XIX. yüzyılın ilk yarısında (1827), Türklerin işlettiği kahvelerin İstanbul'da ve İzmir'de çok az olduğunu belirten bir yabancı, buna karşılık berber dükkanlarının çok sayıda olduğunu söyler; çünkü bunların birçoğu gizli bir kahvehaneyi saklamak için açılan berber dükkanlarıymış. Bu dükkanlara, kahve nargile, çay içmek için gelenler, saç sakal tıraşı için gelenlerden daha çokmuş. Ayrıca birçok kahvehanenin sahibi yeniçerilerdi ve II.Mahmut Yeniçerileri ortadan kaldırdığında çok sayıda kahvehaneyi kapatmıştı. Kahvehanesi olan her yeniçeri, oraya kendi ortası'nın armasını asardı. II.Mahmut bu izleri de ortadan kaldırmak için birçok kahveyi de yıktırdı.

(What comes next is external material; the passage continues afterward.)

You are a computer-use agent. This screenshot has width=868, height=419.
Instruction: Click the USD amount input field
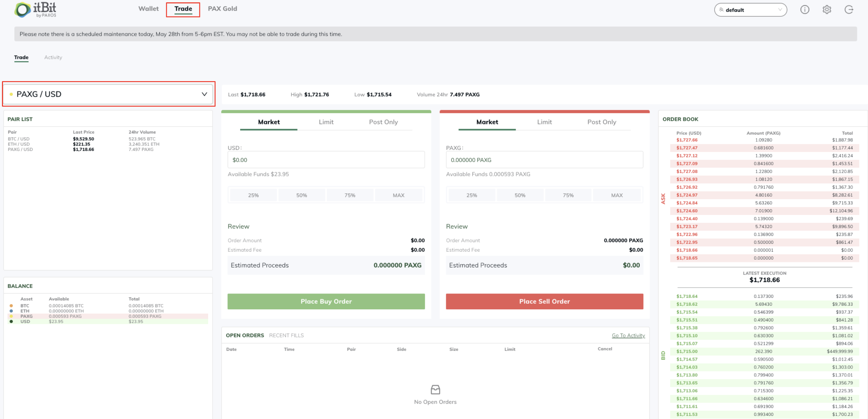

Türkiye'de kahvehanelerin ilk açılışı XVI.yüzyılın ikinci yarısına rastlar. Peçevi bunların açılış tarihi için 1554/5 (H.962) yılını, Gelibolulu Ali ise 1552/3 (H.960) yılını verir. Peçevi'ye göre, bu tarihlere gelinceye dek İstanbul'da ve bütün ''Rum Diyarı'nda'' kahve ve kahvehane yoktu. Halep'ten Hakem adında bir adam ve Şam'dan Şems adında biri gelerek Tahtakale'de bir büyük kahvehane açmışlardır. Bu kahvehanelere önce okumayı seven, keyif ehli kişiler gelmiş, buralarda kitap ve gazete okunmuş, tavla, satranç, dama gibi oyunlar oynanmış ve sık sık da meddahların hikaye anlattıkları bir yer olmuştur. Ancak sonradan bu kahvehanelere işi gücü olmayanlar da dolunca, kahvehaneler semtlere ve oraya gelen kimselerin toplumsal ve ekonomik durumuna göre, özelliklerini kazanmışlardır. Ali, bu kahvehanelerin açılmasıyla, oraların bir yandan saygın kişiler, öbür yandan da serseriler ile dolduğunu bellirtir.

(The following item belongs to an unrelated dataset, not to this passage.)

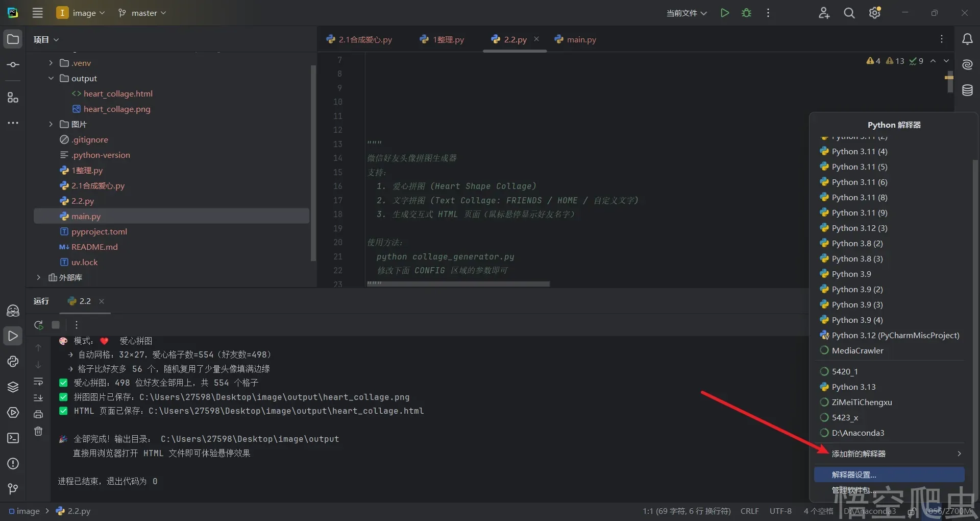Toggle scroll to end of console output

pos(38,398)
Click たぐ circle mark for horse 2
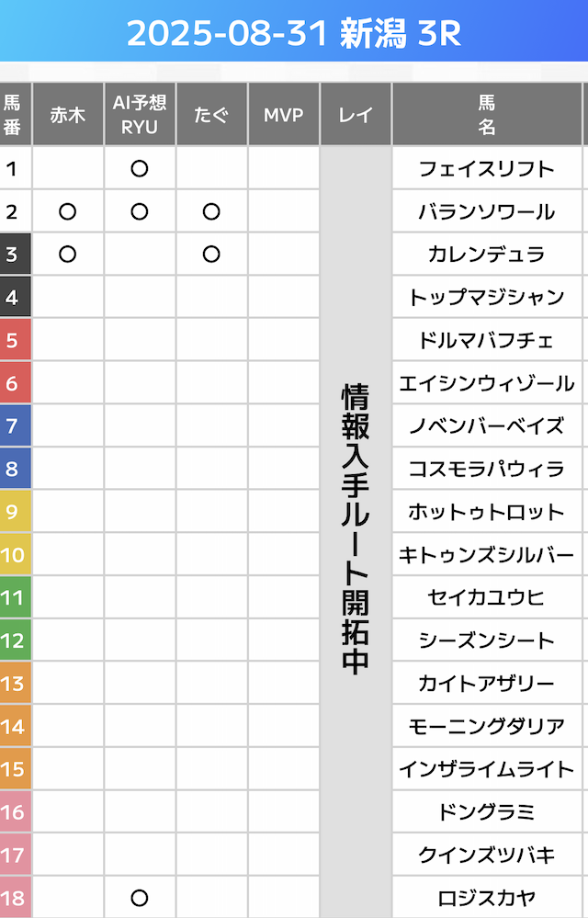Screen dimensions: 588x918 tap(211, 212)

Hükümdar saraylarındaki siyerciler önce Peygamberin gazalarından kesitler okuyan kişilerdi, ama sonradan din dışı konulara ağırlık verdiklerinden bunlara kıssahan denilmeye de başlandı. Giderek bu yöneliş, toplumsal değişimlerin etkisiyle güncel olaylara değinen, günlük yaşayıştan kesitler veren ve günlük gerekçi sahneleri işleyen bir eğilim içine girdi ve sonunda dinleyenlerde daha çok ilgi uyandırmak için taklitleri kapsayan, oyunculuğa yakın bir görünüm aldı.
Başlarda tamamen dinsel bir nitelik gösteren meddahlık Araplardan Türklere geçtiğinde, Türklerin halk hikayecilerinin özellikleri ile kaynaşmış ve daha çok din dışı, güncel, insan yaşamı ile ilgili hikayeleri, fırkaları ve kahramanlık destanlarını içermiştir. Araplarda peygamberin ve yakınlarının övgüsü ve İslam kültürü içinde çok önemli bir yeri olan meddah, giderek halifelerin, padişahların övgücüsü, daha sonra da yalnızca hikayeler anlatan bir sanatçı durumunu almıştır.